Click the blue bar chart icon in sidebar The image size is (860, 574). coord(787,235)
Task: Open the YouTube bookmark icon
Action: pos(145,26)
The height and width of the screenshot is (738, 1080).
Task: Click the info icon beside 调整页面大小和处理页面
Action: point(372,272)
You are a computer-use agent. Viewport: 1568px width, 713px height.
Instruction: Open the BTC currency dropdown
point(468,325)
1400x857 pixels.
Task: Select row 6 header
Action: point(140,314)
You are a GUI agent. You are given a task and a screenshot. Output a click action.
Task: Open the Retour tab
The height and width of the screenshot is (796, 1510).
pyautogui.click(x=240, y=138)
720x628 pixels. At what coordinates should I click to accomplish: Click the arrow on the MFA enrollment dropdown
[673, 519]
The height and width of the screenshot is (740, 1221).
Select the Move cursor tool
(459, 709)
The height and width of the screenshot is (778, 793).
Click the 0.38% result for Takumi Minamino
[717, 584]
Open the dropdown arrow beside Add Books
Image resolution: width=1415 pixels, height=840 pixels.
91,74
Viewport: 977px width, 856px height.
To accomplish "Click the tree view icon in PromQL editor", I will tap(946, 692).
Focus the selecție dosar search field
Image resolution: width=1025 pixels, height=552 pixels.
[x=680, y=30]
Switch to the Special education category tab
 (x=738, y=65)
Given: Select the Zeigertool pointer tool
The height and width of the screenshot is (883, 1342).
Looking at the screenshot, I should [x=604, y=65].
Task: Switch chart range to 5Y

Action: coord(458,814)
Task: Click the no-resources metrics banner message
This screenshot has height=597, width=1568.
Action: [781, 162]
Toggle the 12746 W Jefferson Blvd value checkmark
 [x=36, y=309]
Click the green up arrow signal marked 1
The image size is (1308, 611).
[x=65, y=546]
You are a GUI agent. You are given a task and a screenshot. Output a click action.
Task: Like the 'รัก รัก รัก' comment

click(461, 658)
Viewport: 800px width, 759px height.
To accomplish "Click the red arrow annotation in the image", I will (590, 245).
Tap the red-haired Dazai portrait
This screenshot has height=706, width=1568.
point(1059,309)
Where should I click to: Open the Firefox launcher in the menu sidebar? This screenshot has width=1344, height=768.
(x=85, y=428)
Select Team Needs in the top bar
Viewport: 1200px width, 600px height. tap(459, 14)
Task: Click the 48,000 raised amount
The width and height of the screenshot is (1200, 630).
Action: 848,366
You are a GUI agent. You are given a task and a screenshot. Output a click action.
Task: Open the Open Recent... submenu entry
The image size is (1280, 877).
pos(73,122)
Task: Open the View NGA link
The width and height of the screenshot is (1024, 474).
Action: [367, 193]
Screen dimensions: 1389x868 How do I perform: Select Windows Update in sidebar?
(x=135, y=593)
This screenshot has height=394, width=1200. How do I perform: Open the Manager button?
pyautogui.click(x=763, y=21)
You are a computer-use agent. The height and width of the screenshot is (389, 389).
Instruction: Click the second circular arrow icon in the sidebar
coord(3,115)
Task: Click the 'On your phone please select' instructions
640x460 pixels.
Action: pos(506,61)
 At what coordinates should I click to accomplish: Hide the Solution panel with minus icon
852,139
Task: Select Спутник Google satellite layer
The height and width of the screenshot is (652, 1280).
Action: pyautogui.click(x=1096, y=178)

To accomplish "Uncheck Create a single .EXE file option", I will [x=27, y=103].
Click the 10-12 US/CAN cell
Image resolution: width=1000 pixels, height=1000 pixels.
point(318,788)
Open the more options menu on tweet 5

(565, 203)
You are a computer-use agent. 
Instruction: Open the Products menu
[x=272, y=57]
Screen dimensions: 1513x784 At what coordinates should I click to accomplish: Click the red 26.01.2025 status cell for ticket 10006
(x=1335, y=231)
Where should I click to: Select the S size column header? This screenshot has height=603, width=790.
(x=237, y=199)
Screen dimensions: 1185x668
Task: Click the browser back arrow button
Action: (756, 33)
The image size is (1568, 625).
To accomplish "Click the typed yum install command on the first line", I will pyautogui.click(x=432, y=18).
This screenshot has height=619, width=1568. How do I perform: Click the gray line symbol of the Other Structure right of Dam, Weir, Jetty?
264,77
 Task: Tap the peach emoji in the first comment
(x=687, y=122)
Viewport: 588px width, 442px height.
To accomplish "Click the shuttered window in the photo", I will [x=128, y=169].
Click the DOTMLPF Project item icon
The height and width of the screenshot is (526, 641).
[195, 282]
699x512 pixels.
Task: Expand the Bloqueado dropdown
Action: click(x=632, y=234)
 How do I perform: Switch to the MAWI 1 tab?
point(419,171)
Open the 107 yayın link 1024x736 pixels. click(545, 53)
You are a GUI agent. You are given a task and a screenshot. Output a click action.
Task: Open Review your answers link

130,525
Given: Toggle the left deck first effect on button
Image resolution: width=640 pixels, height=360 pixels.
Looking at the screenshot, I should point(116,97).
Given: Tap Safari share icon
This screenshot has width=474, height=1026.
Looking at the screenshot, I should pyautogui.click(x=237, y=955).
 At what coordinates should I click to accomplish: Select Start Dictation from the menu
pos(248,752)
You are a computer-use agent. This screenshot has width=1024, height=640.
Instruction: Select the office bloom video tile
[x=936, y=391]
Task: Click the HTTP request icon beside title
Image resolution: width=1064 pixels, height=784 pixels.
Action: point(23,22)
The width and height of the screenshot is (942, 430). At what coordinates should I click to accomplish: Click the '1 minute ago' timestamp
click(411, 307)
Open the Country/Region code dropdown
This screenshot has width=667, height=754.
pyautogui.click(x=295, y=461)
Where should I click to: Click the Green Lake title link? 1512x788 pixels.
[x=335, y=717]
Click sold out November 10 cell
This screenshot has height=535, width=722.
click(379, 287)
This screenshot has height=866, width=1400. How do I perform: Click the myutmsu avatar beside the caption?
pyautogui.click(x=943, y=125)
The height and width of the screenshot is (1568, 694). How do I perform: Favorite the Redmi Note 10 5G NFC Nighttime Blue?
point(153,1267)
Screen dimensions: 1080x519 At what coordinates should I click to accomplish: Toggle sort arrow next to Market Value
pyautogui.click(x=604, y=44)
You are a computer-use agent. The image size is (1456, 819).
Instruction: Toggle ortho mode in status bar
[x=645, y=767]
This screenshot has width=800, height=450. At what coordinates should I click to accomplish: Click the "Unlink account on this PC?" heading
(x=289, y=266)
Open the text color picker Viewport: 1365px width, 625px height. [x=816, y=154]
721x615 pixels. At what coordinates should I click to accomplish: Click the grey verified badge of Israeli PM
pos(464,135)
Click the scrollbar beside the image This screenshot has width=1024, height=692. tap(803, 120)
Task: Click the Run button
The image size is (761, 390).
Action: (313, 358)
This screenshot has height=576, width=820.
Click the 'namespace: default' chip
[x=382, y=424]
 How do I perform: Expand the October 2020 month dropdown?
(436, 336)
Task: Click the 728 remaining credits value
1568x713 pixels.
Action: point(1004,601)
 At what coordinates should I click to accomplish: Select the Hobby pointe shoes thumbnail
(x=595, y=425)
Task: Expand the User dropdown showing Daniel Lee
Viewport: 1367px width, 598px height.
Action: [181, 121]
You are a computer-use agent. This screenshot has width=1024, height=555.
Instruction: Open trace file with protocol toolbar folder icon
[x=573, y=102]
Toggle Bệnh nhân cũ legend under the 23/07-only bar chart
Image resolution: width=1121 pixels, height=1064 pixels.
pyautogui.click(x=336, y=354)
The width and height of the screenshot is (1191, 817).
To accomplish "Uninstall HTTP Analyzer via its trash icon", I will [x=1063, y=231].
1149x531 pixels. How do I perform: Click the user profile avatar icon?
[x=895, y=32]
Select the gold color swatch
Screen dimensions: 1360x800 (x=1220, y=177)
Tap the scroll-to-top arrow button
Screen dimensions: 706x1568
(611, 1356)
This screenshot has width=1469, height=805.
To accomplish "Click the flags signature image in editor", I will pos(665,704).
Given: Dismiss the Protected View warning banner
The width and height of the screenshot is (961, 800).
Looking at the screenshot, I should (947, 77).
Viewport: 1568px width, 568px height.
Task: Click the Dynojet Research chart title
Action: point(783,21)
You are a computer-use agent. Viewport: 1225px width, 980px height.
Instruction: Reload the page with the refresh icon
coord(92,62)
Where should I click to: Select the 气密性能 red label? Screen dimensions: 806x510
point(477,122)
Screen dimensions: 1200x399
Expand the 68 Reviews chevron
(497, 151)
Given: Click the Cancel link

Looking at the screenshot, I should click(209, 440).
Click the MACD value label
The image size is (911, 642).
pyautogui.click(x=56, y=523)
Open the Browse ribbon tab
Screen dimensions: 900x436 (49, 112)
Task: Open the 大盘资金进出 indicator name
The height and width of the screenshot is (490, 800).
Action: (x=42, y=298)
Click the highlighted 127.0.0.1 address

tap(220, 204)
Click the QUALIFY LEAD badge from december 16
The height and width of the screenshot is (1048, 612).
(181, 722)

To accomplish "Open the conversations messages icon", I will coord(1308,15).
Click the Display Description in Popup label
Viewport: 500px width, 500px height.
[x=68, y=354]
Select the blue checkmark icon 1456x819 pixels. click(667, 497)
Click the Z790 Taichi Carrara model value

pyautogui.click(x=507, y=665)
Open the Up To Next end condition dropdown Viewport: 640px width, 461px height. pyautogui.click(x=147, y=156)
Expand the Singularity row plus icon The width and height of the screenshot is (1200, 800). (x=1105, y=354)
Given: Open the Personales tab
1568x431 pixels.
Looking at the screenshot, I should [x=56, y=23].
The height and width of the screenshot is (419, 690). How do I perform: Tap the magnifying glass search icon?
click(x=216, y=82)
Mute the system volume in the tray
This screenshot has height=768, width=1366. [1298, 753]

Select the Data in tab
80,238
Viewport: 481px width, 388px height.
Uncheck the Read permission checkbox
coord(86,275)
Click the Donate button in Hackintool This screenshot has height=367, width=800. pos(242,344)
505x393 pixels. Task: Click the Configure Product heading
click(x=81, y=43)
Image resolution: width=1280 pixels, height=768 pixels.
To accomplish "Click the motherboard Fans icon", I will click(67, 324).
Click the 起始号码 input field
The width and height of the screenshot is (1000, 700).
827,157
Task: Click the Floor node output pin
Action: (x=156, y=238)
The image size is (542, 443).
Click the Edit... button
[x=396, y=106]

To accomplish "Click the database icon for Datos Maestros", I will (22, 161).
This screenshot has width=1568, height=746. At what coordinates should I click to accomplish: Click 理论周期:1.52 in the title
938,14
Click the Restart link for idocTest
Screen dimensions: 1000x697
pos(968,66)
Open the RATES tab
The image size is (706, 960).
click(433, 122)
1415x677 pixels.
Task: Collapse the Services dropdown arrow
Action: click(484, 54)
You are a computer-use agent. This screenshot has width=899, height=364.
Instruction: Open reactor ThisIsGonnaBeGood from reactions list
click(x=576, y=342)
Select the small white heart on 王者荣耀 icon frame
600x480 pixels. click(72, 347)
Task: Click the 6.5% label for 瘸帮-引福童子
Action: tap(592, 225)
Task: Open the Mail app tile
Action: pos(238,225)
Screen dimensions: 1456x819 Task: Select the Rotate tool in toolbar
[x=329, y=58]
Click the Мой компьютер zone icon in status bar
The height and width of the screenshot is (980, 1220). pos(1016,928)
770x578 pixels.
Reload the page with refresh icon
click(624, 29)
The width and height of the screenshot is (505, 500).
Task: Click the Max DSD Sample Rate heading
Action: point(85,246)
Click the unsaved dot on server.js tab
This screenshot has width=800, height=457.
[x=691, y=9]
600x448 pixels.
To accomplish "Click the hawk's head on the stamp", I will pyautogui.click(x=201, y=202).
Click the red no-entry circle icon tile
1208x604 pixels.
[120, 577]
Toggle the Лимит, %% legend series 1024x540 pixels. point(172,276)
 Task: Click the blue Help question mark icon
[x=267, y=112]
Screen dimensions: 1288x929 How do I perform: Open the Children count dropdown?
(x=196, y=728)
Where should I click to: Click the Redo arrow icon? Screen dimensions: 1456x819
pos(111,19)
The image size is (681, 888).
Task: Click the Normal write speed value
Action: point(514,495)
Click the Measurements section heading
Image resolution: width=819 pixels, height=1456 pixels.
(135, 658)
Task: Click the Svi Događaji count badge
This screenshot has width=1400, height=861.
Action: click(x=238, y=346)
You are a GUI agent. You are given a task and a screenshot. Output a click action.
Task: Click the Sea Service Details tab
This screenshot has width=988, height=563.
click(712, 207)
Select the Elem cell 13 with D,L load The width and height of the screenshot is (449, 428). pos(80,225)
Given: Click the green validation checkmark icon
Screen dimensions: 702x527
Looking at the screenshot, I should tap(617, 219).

● **YOUR ASSIGNMENT**: In the entries above, the lines from the one bearing "Click the Display Description in Popup label" up to and including the one bearing "Open the Up" should be transcribed exactly; no other line is wanted.

● **SOLUTION FOR THIS TASK**:
Click the Display Description in Popup label
Viewport: 500px width, 500px height.
[x=68, y=354]
Select the blue checkmark icon 1456x819 pixels. click(667, 497)
Click the Z790 Taichi Carrara model value

pyautogui.click(x=507, y=665)
Open the Up To Next end condition dropdown Viewport: 640px width, 461px height. pyautogui.click(x=147, y=156)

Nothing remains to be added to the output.